_What the task asks:_
In the records that follow, count each line where the string "size" occurs. Provide the total and no other text.

_Collected data:_

────────

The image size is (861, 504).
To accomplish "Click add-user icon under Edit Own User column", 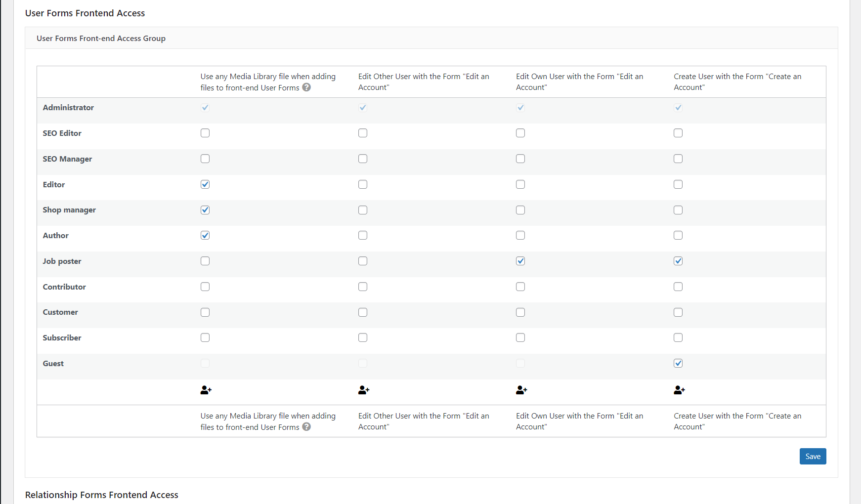I will tap(521, 390).
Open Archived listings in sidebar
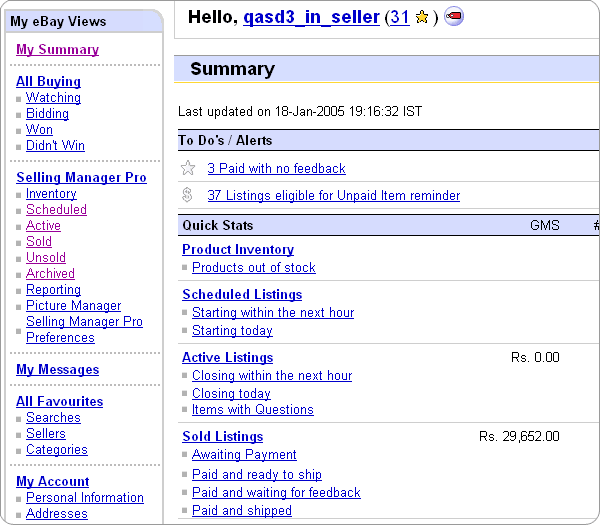Screen dimensions: 600x525 tap(50, 274)
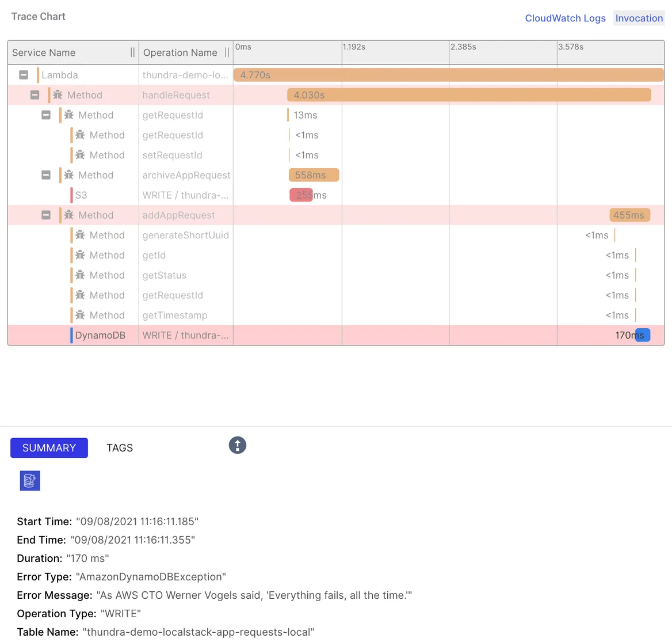
Task: Collapse the handleRequest method span
Action: point(35,94)
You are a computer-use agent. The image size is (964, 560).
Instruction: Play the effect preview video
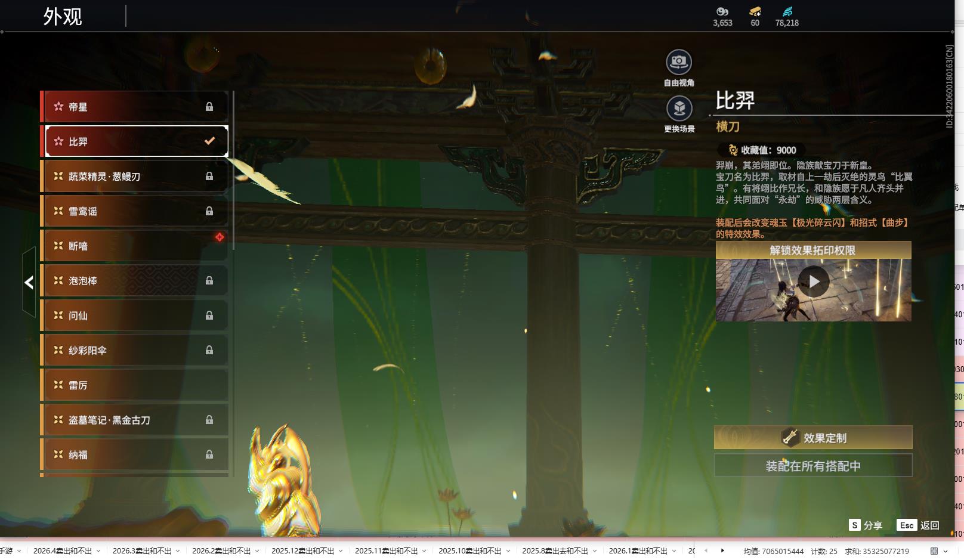pyautogui.click(x=814, y=281)
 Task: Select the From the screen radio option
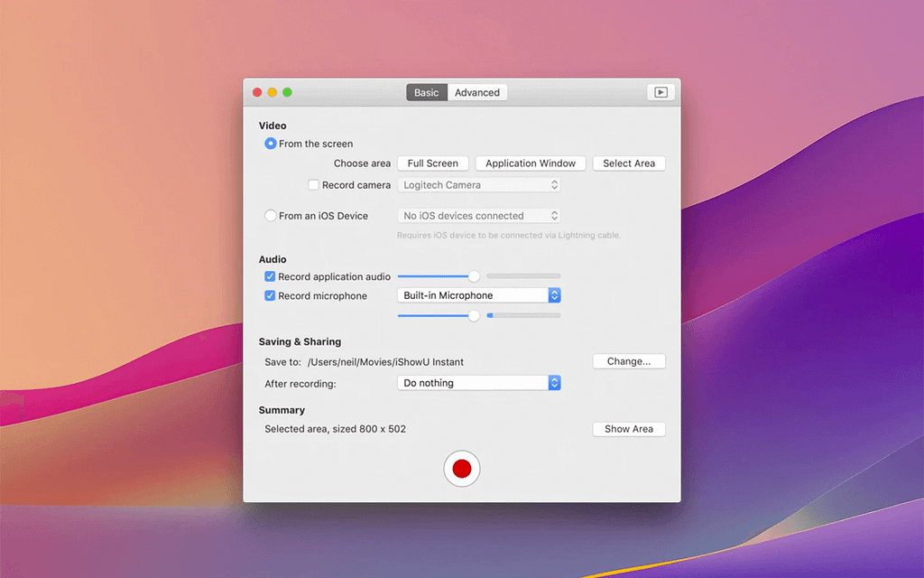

────────

_Answer area:_
2